Capital investments in the business world play a crucial role in determining the success of an institution in the future. The funds allocated for procurement processes must be carefully allocated and result in a return on investment. This also applies to investments in security functions. Physical protection systems are now built and run on funding, and it’s crucial that the capital invested in security be managed effectively. With the increase in demand for security in the modern world, the industry has shifted from being labour-intensive to capital-intensive, requiring security professionals to effectively manage the capital spent during the life cycle of the system and retrofit projects.

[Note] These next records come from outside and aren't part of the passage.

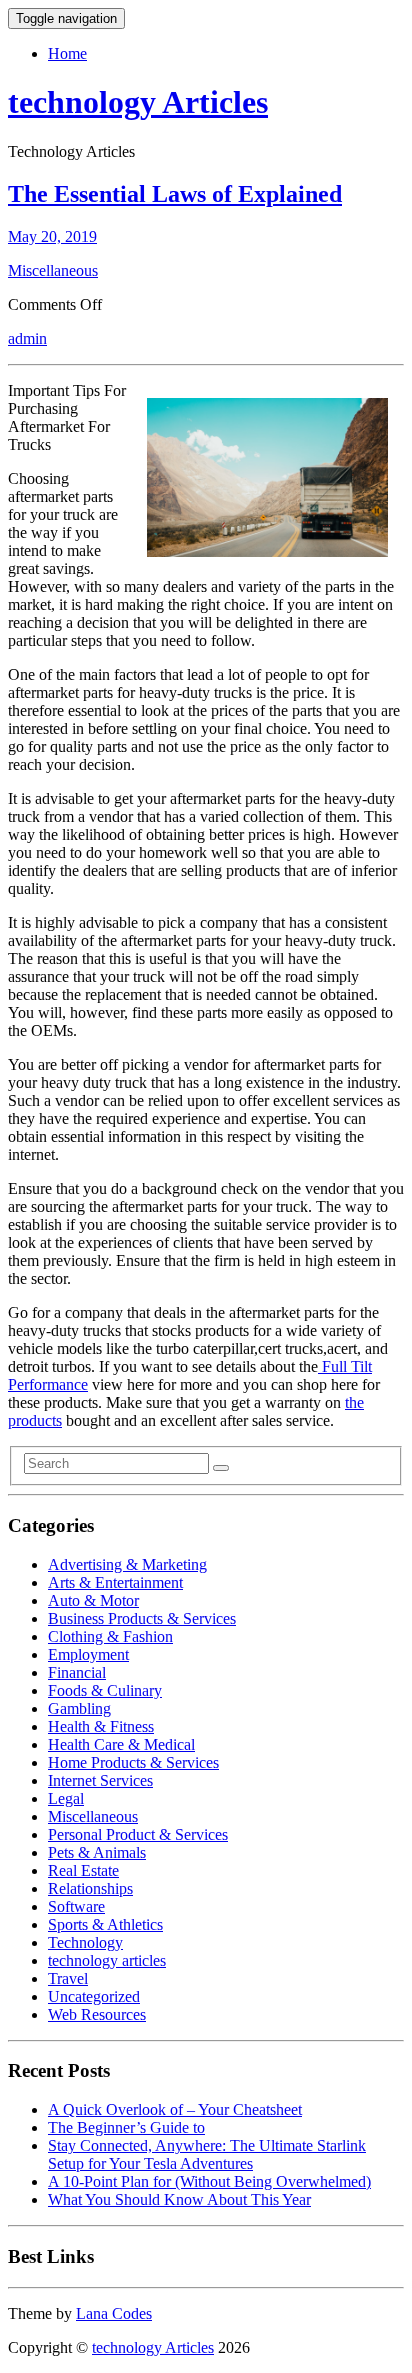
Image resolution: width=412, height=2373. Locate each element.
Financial (77, 1672)
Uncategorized (94, 1996)
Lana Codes (114, 2313)
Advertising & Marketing (127, 1564)
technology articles (107, 1960)
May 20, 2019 (52, 236)
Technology (85, 1942)
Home (67, 53)
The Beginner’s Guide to (126, 2127)
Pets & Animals (97, 1852)
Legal (66, 1798)
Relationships (90, 1888)
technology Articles (138, 102)
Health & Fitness (101, 1726)
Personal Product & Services (138, 1834)
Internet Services (100, 1780)
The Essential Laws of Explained (175, 194)
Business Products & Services (142, 1618)
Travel (68, 1978)
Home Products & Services (133, 1762)
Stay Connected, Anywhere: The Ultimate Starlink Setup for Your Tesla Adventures (207, 2154)
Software (76, 1906)
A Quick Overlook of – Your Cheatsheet (175, 2109)
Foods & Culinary (105, 1690)
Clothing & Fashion (110, 1636)
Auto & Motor (93, 1600)
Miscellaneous (53, 270)
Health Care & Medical (121, 1744)
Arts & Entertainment (115, 1582)
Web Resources (97, 2014)
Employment (88, 1654)
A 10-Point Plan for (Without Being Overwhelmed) (209, 2181)
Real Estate (83, 1870)
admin (27, 338)
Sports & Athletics (105, 1924)
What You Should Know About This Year (179, 2199)
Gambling (79, 1708)
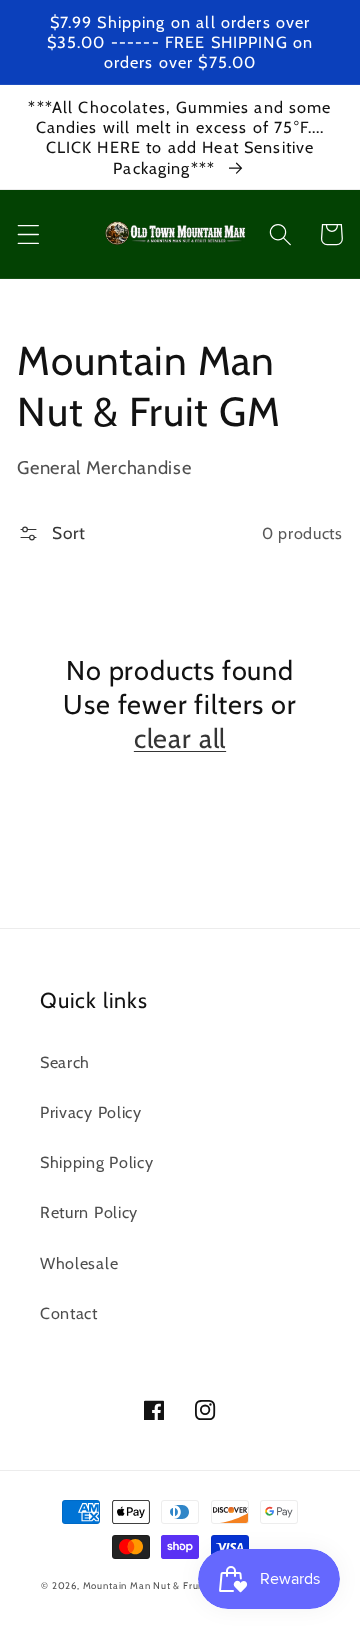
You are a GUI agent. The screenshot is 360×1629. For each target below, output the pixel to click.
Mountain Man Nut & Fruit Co (152, 1585)
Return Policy (89, 1212)
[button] (28, 234)
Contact (69, 1313)
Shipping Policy (96, 1162)
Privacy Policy (91, 1112)
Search (65, 1062)
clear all (180, 738)
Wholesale (79, 1263)
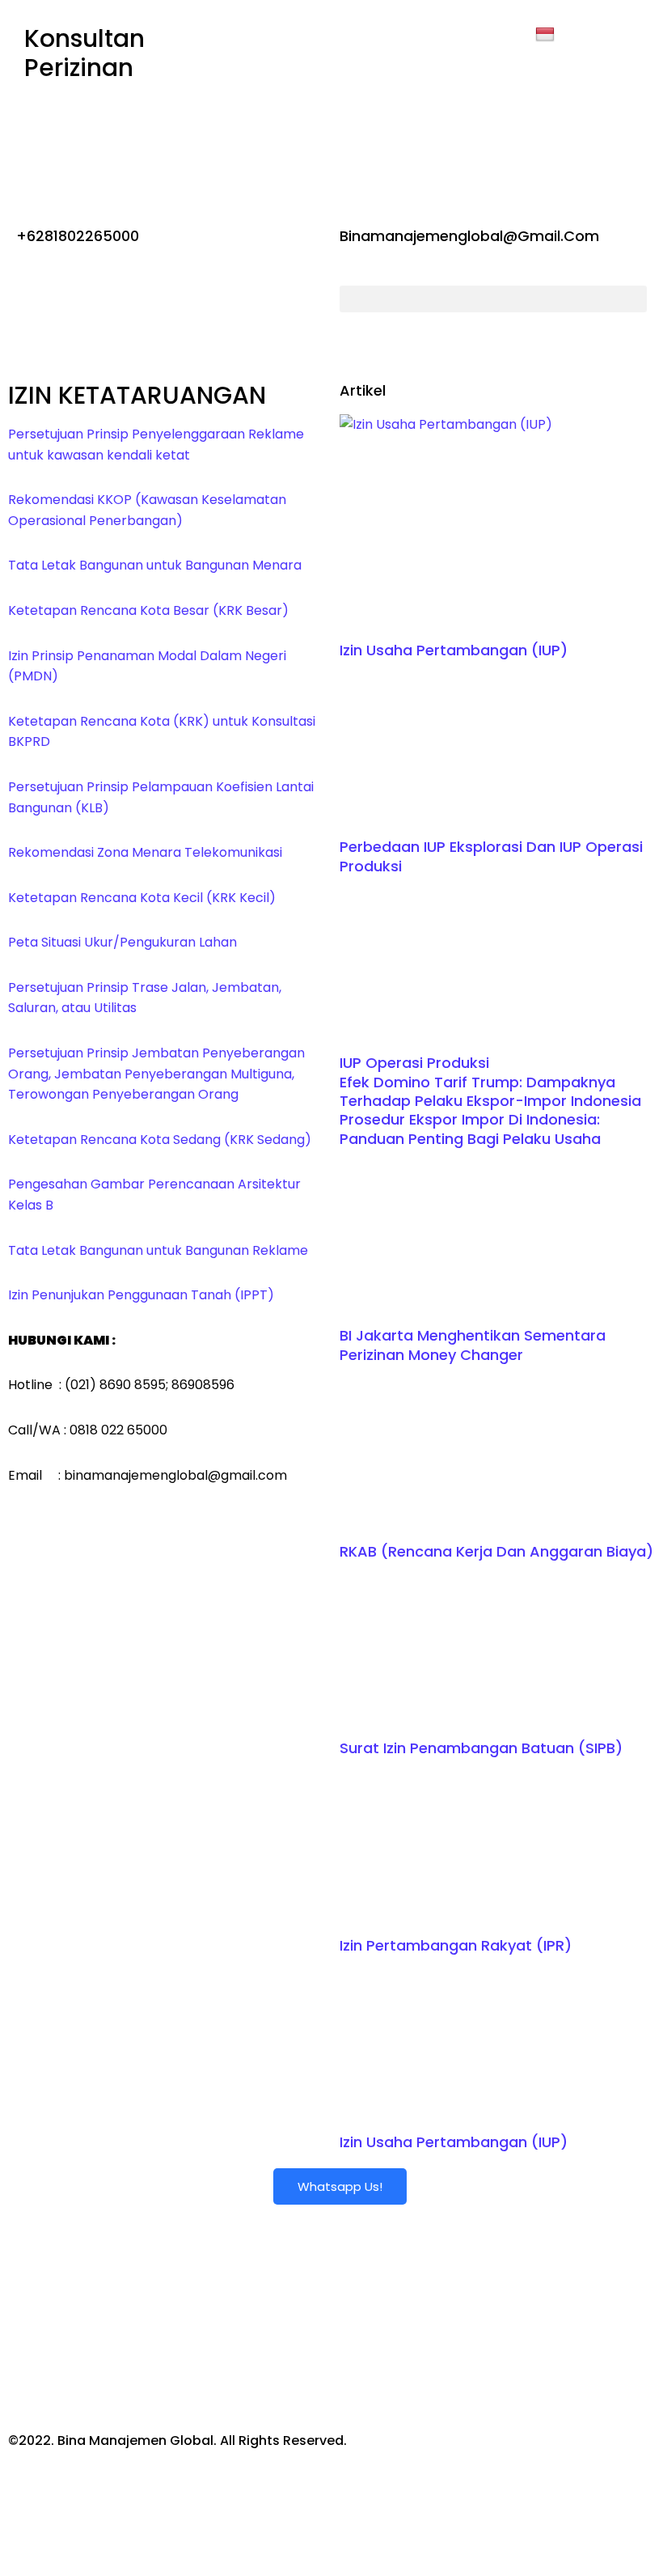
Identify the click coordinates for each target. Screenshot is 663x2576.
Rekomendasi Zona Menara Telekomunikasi (145, 852)
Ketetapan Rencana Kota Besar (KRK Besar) (148, 610)
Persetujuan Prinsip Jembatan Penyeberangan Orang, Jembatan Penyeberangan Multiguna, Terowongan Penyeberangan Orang (156, 1074)
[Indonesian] (547, 34)
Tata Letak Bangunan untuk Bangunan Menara (155, 565)
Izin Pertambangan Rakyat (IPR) (456, 1945)
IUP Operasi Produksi (414, 1063)
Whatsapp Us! (340, 2186)
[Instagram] (332, 137)
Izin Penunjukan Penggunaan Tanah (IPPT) (141, 1295)
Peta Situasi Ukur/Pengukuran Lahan (122, 942)
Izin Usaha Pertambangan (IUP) (454, 650)
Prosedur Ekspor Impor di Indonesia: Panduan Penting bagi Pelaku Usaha (470, 1128)
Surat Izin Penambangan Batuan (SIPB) (481, 1748)
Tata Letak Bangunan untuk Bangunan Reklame (158, 1250)
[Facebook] (332, 26)
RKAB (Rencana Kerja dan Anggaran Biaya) (496, 1551)
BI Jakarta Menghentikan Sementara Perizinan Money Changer (473, 1344)
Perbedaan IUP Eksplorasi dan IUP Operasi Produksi (491, 856)
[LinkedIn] (332, 100)
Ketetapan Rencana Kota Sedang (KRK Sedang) (159, 1139)
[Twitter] (332, 63)
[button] (493, 299)
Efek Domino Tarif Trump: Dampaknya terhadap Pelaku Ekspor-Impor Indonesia (490, 1091)
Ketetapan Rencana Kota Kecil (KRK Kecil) (142, 897)
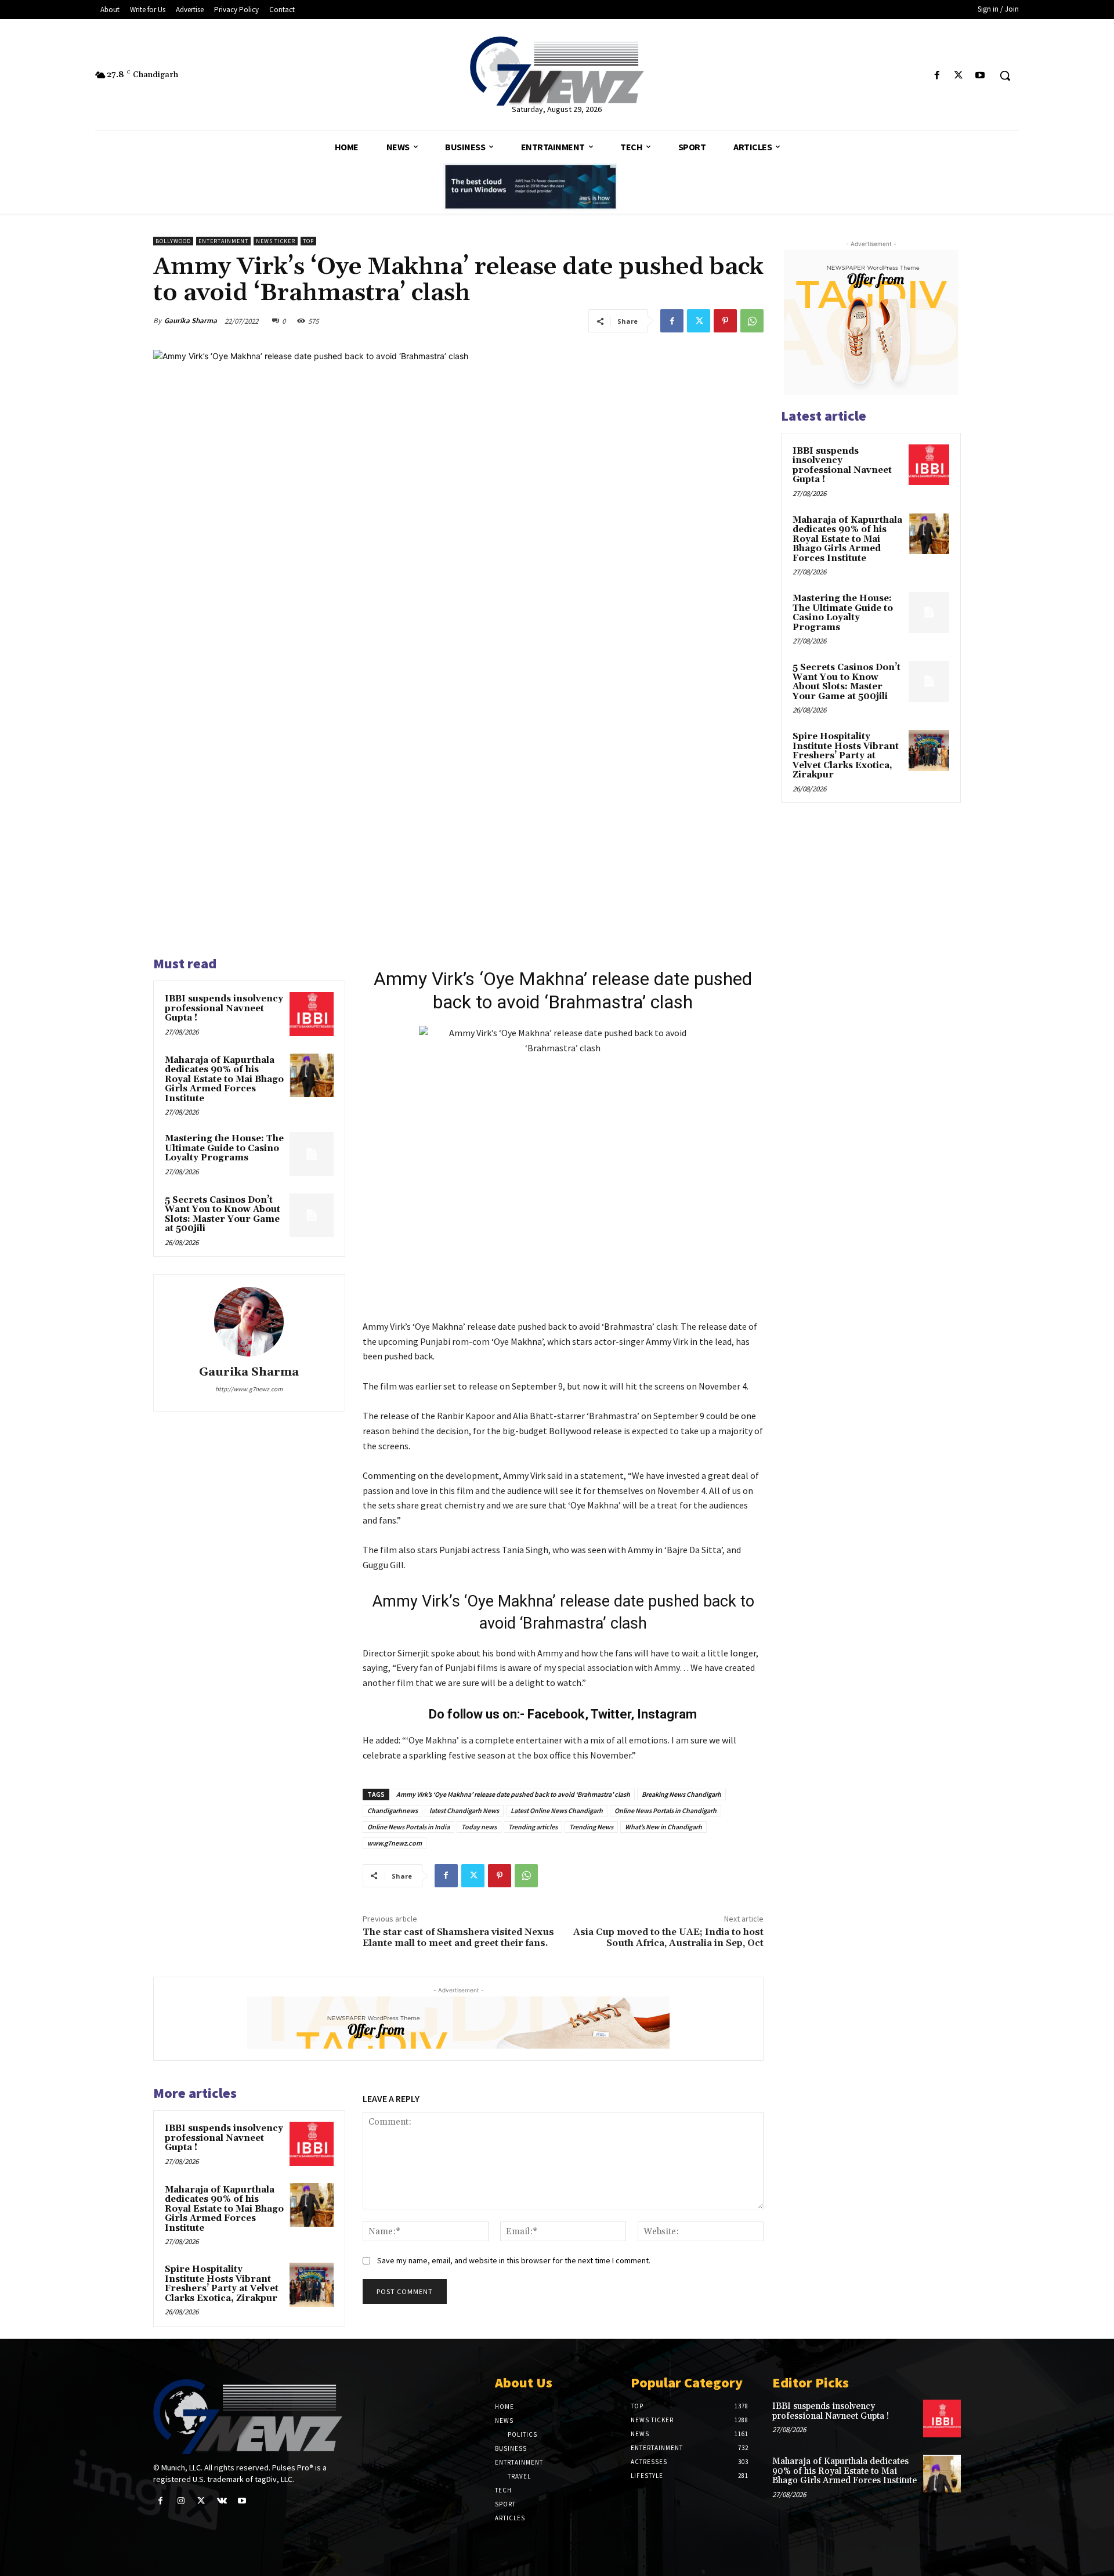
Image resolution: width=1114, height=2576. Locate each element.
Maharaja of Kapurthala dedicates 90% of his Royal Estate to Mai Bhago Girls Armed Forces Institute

Despite the significant capital being invested in the security industry, there is still a lack of industry benchmarks and lessons learned to guide stakeholders towards sound security investments. This is due to various security management mentalities, including the Cookie Cutter Mentality, Pieced Mentality, Maximum Security Mentality, and Sheep Herd Mentality. These mentalities divert capital away from addressing true risks and often require institutions to invest more capital to correct newly created security vulnerabilities.

Two main issues contribute to these pitfalls: a lack of understanding of the stakeholder’s security needs and a potential contractor not having the stakeholder’s best interest in mind. Institutions often rely on the experience listed on a contractor’s resume, neglecting the need for security training for their staff. This lack of training leads to a misunderstanding of security requirements and the development of an unclear Statement of Work during the tender process, resulting in scope creep and further investments in a system that does not fully address the institutional needs.

Another problem in the security industry is the lack of proper training for security personnel. If security personnel are not trained to benchmark security practices and identify manufacturer requirements, they cannot effectively accept the functionality of a system and provide assurance to top-level management. The tendency to rely on cost comparisons during the tender process and select the lowest bid also results in a potential pitfall, as security systems that are underpriced and do not meet technical requirements should be thoroughly evaluated.

Lastly, system life cycle management is also a crucial aspect of security management. Stakeholders often fear change and do not recognize the need for upgrades to their security systems. Allowing contractors to dictate the systems implemented can also lead to proprietary systems that are difficult to upgrade in the future.

In conclusion, it is essential to address these pitfalls in the security industry to ensure that the capital invested results in a return on investment and effectively protects against loss, shrinkage, and pilferage. Institutions should prioritize security training for their staff, clearly identify their security requirements, and carefully manage the life cycle of their security systems to ensure their long-term success.